オレのことなんて気にも留めてないと思ってたから、正直驚いた。
でもその反面素直に嬉しくて。
「オレのことなんて気にも留めてないと思ってたからちょっと嬉しいです」
「いや、透子多分あぁ見えて結構樹くんのこと意識してると思うよ」
「え?マジですか!?」
親友の美咲さんがそう思うなら、可能性がありそうで期待してしまう。
「かなりあの子も素直じゃないとこあるけど」
「ですよね・・。なかなかオレには意地張って素直になってくれないです。昔見かけたみたいなあんな可愛い顔まだ見せてもらえたこともないんで」
「あぁ・・この酔い潰れた原因の前の恋愛ね」
「正直ツラいです。そこまで引きずってるんだなって」
やっぱりまだオレが入れる隙間もないのだろうか。
「う~ん。どうだろ。引きずってるっていうより、なんか怒りまくってたけどね」
「え?そうなんですか?」
「多分透子の中ではもうふっきってはいるんだと思う。さすがにこの年月だし。きっと涼さん・・あっ、前の彼氏ね。その人を今どうこうとかじゃなくて多分自分の中での問題なんだと思う」
「なるほど・・・」
「ちゃんと納得してあの子は別れられてないから。
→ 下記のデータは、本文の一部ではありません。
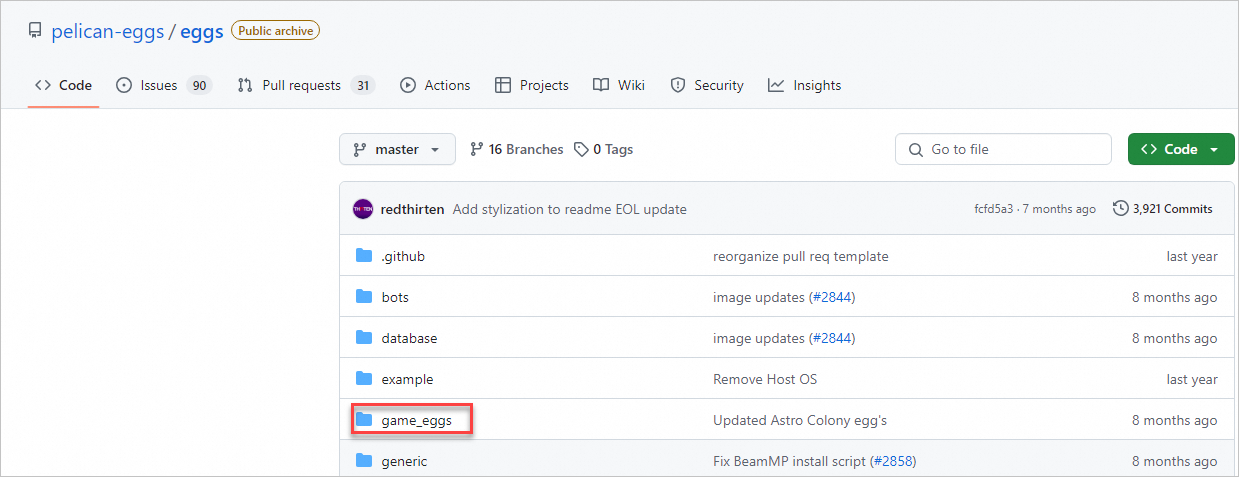Open the Insights tab
The image size is (1239, 477).
[805, 85]
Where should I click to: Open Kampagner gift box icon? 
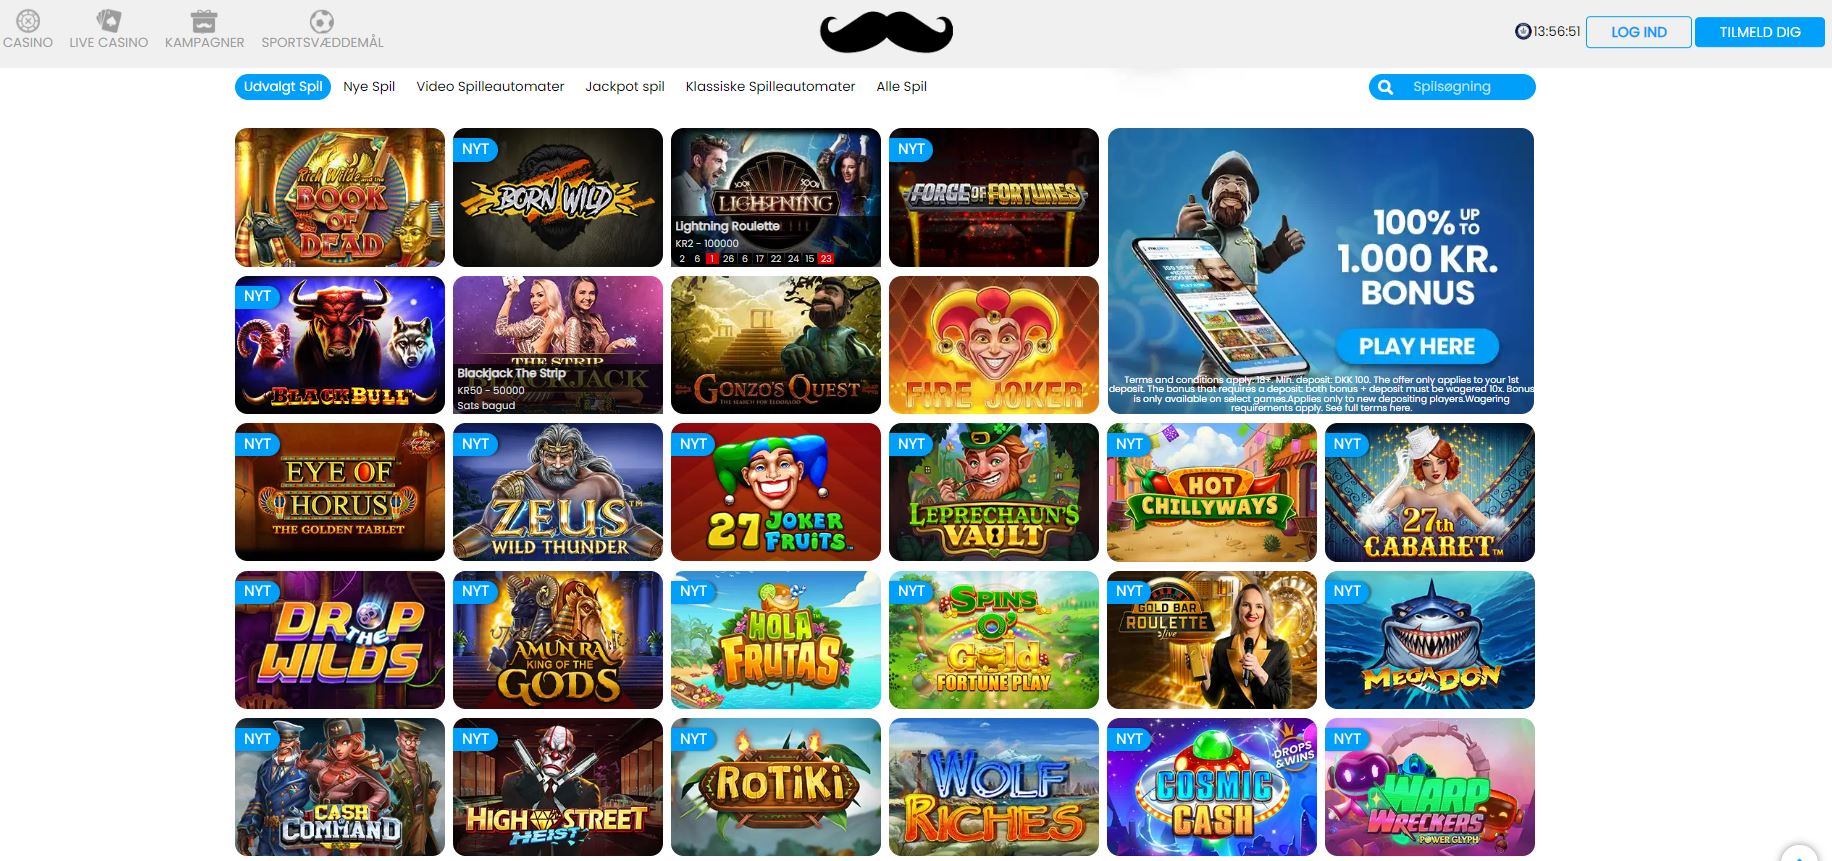point(204,20)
多分自分の中で消化出来てないんだろうね」
「なら、まだ好き・・とかはないんですかね?」
それが一番やっぱり気になっていて。
あんなに幸せだった時代を過ごした相手をずっと想い続けていたりしたら、こんなイキナリ出て来た年下のオレが振り向いてもらえるとは到底思えない。
「う~ん。ホントの気持ちは透子しかわからないけど。多分そうだとは思う」
「オレこのまま頑張っても可能性あるんですかね・・」
だからと言って彼女の気持ちがオレになくても、他の誰かにあっても、今更諦めるつもりもないけど。
だけど、やっぱりこの人にはいつかオレだけを見てほしいから。
「それはあると思うよ。樹くんさえ、ちゃんと透子と向き合ってくれて真剣に想ってくれるのなら。きっと透子もいつか樹くんになら心開くと思う」
「そんなん言われたら期待しちゃいますけど」
「でも。透子は私の大切な親友だから、いい加減な気持ちだったり傷つけるようなことしたら、例え樹くんでも私は許さない。それだけはわかっておいて」
「わかってます。それは十分。オレにとっても大切にしたい人なんで」
「なら。私は応援するよ。二人のこと。透子にもちゃんと幸せになってほしいし」
「ありがとうございます。美咲さんにそう言ってもらえたら心強いです」
「まぁ、この先ホントに樹くん好きになるかは樹くん次第の頑張りでどうなるかはわかんないけど」
「ですよね。頑張ります」
だよな。結局オレが頑張って振り向かせるしかない。